» **WHAT IS BEING ASKED**: Please pull out every line from the entries below that contains the string "page". Case matters.

» **RECORDS TO PROCESS**:
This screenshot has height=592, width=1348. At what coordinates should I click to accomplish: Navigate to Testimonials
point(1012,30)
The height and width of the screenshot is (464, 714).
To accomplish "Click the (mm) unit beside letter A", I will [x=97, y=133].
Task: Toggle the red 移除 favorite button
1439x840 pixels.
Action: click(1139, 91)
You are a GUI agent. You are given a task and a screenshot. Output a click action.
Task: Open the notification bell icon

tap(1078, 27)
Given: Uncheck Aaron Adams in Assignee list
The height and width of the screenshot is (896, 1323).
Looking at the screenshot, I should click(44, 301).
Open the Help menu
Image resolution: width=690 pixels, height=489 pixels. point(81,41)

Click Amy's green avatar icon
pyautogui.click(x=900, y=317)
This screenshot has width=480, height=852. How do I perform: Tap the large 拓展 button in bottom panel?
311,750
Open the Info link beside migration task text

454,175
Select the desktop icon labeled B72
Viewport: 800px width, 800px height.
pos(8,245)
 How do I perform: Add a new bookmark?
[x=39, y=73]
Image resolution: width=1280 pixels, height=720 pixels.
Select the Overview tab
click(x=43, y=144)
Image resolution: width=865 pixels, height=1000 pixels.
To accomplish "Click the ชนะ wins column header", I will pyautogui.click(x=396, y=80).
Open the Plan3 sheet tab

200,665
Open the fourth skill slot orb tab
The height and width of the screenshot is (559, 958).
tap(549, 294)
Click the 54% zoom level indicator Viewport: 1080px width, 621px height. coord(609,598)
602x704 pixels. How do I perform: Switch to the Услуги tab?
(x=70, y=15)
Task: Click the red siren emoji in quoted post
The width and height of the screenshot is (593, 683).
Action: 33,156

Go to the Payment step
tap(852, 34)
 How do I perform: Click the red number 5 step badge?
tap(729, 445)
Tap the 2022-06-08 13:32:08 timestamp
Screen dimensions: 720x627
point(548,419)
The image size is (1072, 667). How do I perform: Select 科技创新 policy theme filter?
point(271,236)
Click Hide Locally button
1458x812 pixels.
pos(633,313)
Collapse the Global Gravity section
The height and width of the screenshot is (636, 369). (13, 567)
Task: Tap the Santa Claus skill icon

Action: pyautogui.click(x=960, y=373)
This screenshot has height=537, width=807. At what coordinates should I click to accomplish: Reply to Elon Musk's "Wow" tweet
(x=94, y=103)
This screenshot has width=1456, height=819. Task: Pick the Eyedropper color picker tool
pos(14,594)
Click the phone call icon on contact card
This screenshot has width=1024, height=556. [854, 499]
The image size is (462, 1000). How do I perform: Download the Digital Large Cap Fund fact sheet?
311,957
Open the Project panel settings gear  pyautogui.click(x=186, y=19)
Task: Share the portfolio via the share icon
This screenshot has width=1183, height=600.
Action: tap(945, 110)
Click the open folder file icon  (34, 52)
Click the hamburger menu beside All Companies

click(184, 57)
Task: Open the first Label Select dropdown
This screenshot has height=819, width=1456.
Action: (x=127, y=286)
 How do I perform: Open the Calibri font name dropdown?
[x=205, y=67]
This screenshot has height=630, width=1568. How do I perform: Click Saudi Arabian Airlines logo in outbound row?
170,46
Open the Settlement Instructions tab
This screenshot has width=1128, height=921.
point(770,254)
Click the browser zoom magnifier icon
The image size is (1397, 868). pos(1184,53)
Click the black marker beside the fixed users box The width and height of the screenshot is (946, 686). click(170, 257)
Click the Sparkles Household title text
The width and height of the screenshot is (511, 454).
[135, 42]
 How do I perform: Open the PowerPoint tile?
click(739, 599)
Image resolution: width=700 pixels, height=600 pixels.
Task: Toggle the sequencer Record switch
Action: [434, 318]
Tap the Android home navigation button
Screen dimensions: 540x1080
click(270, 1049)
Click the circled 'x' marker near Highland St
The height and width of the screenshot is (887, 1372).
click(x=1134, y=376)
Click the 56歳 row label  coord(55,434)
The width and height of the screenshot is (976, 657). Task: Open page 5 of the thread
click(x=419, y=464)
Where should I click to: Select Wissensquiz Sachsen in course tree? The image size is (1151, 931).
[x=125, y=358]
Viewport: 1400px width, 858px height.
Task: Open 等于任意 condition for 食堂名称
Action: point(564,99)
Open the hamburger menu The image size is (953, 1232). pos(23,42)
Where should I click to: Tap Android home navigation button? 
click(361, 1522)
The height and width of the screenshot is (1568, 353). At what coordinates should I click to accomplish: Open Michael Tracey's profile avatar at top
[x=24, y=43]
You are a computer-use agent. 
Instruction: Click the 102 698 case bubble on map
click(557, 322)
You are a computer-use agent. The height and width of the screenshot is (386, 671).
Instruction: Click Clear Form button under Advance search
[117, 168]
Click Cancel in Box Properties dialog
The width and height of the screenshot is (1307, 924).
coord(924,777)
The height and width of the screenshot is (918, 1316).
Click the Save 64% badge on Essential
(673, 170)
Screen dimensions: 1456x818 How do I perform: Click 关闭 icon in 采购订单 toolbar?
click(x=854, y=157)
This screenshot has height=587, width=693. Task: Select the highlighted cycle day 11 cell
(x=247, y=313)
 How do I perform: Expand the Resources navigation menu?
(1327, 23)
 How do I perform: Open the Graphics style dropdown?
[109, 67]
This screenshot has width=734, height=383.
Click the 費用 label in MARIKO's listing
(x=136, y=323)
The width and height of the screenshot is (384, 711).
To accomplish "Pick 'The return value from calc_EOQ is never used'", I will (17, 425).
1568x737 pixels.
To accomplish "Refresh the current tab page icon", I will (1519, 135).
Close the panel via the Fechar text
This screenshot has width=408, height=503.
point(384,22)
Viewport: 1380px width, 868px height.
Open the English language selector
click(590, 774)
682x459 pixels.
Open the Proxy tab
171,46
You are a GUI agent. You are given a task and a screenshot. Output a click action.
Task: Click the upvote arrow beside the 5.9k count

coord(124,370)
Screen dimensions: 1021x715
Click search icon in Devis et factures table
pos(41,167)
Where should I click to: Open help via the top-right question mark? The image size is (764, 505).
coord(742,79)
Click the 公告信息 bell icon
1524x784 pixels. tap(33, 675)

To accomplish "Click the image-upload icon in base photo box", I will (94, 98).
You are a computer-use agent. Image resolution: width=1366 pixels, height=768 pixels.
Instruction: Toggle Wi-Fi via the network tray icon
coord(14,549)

» **SOLUTION TO THIS TASK**:
The width and height of the screenshot is (976, 657). Task: Open page 5 of the thread
To accomplish "Refresh the current tab page icon", I will (1519, 135).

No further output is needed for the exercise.